#### Prompt
Write back each entry precisely as it is given.

#### Stored data
-------

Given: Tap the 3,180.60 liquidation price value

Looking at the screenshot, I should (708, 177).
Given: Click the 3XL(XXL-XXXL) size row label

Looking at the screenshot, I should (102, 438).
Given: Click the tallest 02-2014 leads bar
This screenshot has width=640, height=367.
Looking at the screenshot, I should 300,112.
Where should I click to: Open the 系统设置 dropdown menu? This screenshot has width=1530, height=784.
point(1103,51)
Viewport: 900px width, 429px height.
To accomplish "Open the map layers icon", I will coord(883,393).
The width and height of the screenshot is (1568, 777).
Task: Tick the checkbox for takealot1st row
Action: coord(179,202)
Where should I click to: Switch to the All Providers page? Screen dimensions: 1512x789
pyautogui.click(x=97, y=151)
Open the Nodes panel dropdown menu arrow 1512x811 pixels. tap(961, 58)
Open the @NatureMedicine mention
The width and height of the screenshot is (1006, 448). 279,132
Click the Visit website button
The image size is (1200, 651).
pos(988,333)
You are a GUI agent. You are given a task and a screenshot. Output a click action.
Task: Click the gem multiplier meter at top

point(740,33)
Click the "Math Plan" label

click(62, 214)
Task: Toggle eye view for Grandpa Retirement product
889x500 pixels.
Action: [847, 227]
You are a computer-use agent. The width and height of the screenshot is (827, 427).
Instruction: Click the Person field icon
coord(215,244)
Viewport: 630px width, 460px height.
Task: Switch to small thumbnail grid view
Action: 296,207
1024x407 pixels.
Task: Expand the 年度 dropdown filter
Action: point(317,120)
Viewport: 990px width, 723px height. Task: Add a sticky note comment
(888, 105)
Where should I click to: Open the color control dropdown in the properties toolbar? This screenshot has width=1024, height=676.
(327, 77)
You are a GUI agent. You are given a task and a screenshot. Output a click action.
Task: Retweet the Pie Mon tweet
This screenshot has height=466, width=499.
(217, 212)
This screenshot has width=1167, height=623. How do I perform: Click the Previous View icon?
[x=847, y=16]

-------

#### Problem solution
Given: Tap the 3,180.60 liquidation price value

Looking at the screenshot, I should (708, 177).
Given: Click the 3XL(XXL-XXXL) size row label

Looking at the screenshot, I should (102, 438).
Given: Click the tallest 02-2014 leads bar
This screenshot has width=640, height=367.
Looking at the screenshot, I should 300,112.
Where should I click to: Open the 系统设置 dropdown menu? This screenshot has width=1530, height=784.
point(1103,51)
Viewport: 900px width, 429px height.
To accomplish "Open the map layers icon", I will coord(883,393).
The width and height of the screenshot is (1568, 777).
Task: Tick the checkbox for takealot1st row
Action: coord(179,202)
Where should I click to: Switch to the All Providers page? Screen dimensions: 1512x789
pyautogui.click(x=97, y=151)
Open the Nodes panel dropdown menu arrow 1512x811 pixels. tap(961, 58)
Open the @NatureMedicine mention
The width and height of the screenshot is (1006, 448). 279,132
Click the Visit website button
The image size is (1200, 651).
pos(988,333)
You are a GUI agent. You are given a task and a screenshot. Output a click action.
Task: Click the gem multiplier meter at top

point(740,33)
Click the "Math Plan" label

click(62, 214)
Task: Toggle eye view for Grandpa Retirement product
889x500 pixels.
Action: [847, 227]
You are a computer-use agent. The width and height of the screenshot is (827, 427).
Instruction: Click the Person field icon
coord(215,244)
Viewport: 630px width, 460px height.
Task: Switch to small thumbnail grid view
Action: 296,207
1024x407 pixels.
Task: Expand the 年度 dropdown filter
Action: point(317,120)
Viewport: 990px width, 723px height. Task: Add a sticky note comment
(888, 105)
Where should I click to: Open the color control dropdown in the properties toolbar? This screenshot has width=1024, height=676.
(327, 77)
You are a GUI agent. You are given a task and a screenshot. Output a click action.
Task: Retweet the Pie Mon tweet
This screenshot has height=466, width=499.
(217, 212)
This screenshot has width=1167, height=623. How do I perform: Click the Previous View icon?
[x=847, y=16]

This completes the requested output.